While Deerheart mostly counsels families in Orange County, where she was born and raised, she also works with patients by phone or Skype. Clients come through referrals from doctors and social media and her own website. They “pay what they can,” she says, noting that she views this work as her calling.

The end of life typically can be overwhelming for families, Deerheart acknowledges. But through her doula practice, she has seen that the end of life can also allow loved ones to grow closer, share stories, heal and forgive one another and find peace.

Deerheart currently works with a team of three volunteers, committed to her approach, who “step in with an open heart.” Their training involves music and art therapy as well as instruction in her philosophy. Attending a death “is often a transformational experience for them, too,” she said.

At Saddleback College in Mission Viejo, Deerheart teaches movement classes and works with the emeritus population offering a variety of classes on the philosophy of aging. At the Susi Q Senior Center in Laguna Beach, Deerheart and Mary Franz co-led a support group for aging baby boomers who were experiencing midlife challenges, including dealing with aging parents as well as their own children.

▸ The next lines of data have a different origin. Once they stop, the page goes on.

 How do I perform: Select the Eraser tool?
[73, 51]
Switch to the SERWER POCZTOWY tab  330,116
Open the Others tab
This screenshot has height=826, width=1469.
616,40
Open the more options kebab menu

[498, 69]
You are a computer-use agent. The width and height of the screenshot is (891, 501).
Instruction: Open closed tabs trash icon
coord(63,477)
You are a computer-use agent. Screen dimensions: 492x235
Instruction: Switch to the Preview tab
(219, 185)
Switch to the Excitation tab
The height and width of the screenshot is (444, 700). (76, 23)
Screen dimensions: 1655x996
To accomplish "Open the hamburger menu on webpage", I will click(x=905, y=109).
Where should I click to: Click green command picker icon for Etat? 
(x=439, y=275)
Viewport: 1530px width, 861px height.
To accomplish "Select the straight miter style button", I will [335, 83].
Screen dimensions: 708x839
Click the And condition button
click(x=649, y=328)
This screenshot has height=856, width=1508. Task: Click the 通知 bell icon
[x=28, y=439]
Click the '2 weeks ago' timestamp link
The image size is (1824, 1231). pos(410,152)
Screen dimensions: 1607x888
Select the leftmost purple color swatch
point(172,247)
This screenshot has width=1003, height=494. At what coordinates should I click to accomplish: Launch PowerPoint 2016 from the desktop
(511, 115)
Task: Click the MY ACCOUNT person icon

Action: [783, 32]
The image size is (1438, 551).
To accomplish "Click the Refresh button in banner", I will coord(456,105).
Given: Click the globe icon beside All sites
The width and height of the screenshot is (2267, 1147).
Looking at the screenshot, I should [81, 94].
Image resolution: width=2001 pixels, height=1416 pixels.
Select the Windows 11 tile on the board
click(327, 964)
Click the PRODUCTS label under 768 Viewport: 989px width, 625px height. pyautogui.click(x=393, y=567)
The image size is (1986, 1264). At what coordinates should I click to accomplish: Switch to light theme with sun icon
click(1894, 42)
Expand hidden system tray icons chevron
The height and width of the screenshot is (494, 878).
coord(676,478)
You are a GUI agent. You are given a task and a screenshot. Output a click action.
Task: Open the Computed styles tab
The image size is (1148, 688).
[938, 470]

The sessions prompted the creation of “Conscious Aging” workshops where aging gracefully is emphasized. Deerheart “has created a soft and spiritual approach to teaching and dealing with end of life issues,” said Nadia Babayi, executive director of the Susi Q.

Deerheart starts a series at the center shortly called the Death Café, aimed at helping people make the most of their lives, added Babayi.

HeartWay’s Dia De Los Muertos celebration will include food, music, dancing and a performance art piece depicting what Deerheart calls being “carried through.” The event will culminate with a candlelight procession to, and dedication of, a cherry tree that was planted on the Willowbrook campus of the Anneleise School to honor Khamanian.

The cherry tree was chosen because Deerheart says the blossoms in Eastern culture symbolize “the cycle of life, death and rebirth.”